**** Dataset records ****

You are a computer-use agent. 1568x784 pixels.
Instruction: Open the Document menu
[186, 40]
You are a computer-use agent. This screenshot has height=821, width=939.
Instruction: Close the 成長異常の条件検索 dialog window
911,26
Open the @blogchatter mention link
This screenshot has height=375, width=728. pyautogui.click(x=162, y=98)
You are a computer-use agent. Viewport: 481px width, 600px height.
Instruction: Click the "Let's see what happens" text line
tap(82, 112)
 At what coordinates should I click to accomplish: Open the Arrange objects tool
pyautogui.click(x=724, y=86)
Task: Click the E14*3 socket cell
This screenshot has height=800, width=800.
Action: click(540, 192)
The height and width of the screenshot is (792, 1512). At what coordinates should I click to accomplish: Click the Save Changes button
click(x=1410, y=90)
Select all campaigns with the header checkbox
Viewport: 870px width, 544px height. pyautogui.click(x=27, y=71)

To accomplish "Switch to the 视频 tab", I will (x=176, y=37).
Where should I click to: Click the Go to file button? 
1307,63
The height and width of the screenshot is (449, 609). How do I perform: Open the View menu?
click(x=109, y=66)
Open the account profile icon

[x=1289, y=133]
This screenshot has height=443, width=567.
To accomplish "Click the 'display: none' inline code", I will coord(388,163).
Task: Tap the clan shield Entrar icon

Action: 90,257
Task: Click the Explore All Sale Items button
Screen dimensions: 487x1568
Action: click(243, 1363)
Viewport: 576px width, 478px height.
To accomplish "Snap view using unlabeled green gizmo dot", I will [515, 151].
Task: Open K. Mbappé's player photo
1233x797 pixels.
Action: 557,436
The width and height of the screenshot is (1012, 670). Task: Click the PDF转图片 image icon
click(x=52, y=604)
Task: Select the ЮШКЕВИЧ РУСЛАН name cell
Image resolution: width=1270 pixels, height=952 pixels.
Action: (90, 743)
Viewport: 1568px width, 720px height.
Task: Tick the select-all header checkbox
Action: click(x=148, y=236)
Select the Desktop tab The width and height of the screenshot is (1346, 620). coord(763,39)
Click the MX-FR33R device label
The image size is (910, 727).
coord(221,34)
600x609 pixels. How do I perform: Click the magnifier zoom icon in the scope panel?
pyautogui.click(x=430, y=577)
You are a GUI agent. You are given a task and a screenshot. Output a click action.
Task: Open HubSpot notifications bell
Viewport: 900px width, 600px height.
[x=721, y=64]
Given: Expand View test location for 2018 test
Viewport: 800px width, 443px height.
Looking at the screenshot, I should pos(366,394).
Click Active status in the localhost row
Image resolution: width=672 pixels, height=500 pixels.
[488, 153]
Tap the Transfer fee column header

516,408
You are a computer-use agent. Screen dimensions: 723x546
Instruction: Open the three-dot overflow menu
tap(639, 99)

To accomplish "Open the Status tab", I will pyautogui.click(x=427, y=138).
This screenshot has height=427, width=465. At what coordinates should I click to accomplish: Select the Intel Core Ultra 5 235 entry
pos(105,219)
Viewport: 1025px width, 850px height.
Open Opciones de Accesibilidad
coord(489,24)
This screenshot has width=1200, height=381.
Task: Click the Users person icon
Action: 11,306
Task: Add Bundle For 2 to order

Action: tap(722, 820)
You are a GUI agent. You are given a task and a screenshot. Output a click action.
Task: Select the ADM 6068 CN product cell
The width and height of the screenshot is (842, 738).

****

* [About this task]
Give back precisely the lines above that start at the line containing "Instruction: Close the" and end at the line containing "Task: Click the E14*3 socket cell", inclusive. No other lines belong in the output.

* [Exercise answer]
Instruction: Close the 成長異常の条件検索 dialog window
911,26
Open the @blogchatter mention link
This screenshot has height=375, width=728. pyautogui.click(x=162, y=98)
You are a computer-use agent. Viewport: 481px width, 600px height.
Instruction: Click the "Let's see what happens" text line
tap(82, 112)
 At what coordinates should I click to accomplish: Open the Arrange objects tool
pyautogui.click(x=724, y=86)
Task: Click the E14*3 socket cell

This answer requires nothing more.